- What the exercise asks
Below are some records. Copy every line in them that holds "black".

- Information shown

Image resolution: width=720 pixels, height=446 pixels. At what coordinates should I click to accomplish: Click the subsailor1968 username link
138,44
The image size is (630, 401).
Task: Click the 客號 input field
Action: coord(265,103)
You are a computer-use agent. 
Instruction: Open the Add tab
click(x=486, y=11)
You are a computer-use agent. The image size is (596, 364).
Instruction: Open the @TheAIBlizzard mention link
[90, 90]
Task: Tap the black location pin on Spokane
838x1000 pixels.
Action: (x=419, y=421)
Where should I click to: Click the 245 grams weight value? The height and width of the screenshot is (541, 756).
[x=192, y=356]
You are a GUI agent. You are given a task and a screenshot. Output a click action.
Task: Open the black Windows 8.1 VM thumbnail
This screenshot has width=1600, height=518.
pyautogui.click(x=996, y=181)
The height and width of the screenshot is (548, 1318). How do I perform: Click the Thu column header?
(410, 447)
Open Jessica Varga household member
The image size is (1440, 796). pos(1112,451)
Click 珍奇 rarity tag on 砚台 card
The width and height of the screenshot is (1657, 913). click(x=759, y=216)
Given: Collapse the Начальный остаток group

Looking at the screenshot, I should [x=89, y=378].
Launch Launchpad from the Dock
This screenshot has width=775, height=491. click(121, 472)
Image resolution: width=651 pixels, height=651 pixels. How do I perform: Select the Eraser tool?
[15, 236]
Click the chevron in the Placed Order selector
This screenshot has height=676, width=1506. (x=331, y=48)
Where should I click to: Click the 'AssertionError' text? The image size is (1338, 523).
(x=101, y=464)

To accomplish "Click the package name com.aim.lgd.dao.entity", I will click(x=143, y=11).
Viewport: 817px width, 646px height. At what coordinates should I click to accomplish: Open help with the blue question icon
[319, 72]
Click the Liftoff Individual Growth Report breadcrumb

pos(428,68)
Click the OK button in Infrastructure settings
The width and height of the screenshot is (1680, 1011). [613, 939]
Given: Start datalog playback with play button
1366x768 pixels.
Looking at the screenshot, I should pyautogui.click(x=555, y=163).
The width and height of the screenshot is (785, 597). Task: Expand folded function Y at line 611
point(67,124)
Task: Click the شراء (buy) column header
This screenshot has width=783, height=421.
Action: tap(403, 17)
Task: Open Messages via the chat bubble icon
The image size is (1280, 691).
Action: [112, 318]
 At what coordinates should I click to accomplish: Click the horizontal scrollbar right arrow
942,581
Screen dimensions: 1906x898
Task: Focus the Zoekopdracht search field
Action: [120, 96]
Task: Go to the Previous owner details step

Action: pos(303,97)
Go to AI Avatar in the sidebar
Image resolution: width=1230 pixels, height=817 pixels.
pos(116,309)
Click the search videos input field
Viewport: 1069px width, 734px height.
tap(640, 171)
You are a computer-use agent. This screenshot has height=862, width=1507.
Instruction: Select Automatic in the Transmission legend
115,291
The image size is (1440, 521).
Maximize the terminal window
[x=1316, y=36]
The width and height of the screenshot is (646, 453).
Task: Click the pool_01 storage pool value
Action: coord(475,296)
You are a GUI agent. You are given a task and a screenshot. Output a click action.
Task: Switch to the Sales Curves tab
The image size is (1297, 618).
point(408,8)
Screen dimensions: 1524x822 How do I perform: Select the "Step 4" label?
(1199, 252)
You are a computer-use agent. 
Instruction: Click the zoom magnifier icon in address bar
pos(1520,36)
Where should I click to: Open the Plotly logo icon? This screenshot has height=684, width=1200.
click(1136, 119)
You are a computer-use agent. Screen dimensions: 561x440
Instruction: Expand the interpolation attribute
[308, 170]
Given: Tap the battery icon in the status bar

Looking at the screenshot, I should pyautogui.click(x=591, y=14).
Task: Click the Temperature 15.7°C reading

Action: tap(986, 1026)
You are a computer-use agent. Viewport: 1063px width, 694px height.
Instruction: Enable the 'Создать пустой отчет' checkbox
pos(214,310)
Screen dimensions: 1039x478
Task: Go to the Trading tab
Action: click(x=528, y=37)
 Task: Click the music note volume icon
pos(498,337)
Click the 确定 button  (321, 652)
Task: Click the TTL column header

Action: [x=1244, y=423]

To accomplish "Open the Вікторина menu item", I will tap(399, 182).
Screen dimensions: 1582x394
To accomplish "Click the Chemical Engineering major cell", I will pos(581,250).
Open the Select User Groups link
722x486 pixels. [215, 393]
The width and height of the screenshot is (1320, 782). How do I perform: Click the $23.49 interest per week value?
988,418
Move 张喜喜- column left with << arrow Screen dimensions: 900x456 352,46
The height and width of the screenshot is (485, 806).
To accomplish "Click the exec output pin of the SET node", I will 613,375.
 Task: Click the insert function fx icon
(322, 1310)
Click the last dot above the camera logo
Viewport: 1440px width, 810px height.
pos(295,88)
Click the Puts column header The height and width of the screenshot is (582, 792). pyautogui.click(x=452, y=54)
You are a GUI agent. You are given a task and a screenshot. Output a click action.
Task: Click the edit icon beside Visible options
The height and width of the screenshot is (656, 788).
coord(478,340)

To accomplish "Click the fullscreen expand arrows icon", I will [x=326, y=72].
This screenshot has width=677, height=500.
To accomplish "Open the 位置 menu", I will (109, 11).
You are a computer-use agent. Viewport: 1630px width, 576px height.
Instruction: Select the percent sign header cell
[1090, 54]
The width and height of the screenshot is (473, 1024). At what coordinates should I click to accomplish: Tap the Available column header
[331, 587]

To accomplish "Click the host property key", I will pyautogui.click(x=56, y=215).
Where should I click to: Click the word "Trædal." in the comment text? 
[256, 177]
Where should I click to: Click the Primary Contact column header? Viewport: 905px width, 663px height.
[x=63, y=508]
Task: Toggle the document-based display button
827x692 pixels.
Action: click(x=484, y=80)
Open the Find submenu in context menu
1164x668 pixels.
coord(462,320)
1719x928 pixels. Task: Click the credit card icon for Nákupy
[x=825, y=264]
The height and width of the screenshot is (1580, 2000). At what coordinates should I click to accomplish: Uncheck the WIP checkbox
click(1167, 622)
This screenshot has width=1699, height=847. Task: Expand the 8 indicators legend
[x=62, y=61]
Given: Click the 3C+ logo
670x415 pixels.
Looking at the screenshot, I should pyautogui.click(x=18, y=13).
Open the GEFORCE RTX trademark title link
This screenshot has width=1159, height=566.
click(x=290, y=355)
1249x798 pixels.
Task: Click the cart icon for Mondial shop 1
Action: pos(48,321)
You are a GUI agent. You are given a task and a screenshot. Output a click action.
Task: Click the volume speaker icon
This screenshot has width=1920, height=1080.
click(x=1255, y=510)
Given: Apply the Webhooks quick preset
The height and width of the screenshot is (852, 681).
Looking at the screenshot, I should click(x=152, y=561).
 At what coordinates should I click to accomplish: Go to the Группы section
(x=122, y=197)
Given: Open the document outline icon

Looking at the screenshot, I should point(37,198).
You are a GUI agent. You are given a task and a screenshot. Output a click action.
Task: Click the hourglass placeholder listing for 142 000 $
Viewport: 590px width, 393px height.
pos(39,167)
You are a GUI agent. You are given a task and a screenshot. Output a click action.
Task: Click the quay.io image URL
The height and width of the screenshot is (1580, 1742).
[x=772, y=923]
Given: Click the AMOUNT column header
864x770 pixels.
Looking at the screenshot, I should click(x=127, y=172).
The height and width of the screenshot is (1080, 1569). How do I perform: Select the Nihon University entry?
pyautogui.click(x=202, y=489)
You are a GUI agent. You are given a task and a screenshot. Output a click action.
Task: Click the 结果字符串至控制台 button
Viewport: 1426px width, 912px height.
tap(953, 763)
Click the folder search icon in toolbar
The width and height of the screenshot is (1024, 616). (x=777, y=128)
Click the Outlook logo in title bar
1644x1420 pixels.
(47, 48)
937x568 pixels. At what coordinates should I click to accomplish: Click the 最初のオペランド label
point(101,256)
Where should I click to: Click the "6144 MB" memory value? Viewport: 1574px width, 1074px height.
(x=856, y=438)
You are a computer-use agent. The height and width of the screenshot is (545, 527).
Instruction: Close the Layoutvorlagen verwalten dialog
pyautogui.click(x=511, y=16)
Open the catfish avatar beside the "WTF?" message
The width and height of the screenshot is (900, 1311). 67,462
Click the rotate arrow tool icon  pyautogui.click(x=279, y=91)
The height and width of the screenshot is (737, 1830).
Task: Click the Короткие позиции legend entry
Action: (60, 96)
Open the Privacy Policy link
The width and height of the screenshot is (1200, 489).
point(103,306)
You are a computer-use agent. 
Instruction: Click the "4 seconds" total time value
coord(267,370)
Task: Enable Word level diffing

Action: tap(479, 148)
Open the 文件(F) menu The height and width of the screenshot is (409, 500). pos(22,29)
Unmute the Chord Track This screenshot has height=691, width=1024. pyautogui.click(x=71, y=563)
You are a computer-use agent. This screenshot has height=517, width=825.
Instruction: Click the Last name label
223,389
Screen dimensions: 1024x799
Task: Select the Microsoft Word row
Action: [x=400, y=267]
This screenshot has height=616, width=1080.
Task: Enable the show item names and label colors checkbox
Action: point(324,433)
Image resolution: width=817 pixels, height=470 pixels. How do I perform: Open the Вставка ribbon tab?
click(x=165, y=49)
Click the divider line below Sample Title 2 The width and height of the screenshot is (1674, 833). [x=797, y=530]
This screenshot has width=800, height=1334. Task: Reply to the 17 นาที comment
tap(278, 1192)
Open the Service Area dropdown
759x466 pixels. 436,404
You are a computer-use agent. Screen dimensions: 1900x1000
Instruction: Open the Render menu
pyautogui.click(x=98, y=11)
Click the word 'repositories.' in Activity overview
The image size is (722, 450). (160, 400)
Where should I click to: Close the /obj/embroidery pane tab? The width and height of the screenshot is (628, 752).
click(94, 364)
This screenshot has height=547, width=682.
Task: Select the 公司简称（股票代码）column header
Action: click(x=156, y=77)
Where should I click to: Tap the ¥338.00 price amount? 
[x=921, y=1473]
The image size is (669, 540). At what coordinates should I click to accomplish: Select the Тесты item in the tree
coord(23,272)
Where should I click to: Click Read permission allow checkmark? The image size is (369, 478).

- Written response
Task: Tap the black location pin on Spokane
Task: Open the black Windows 8.1 VM thumbnail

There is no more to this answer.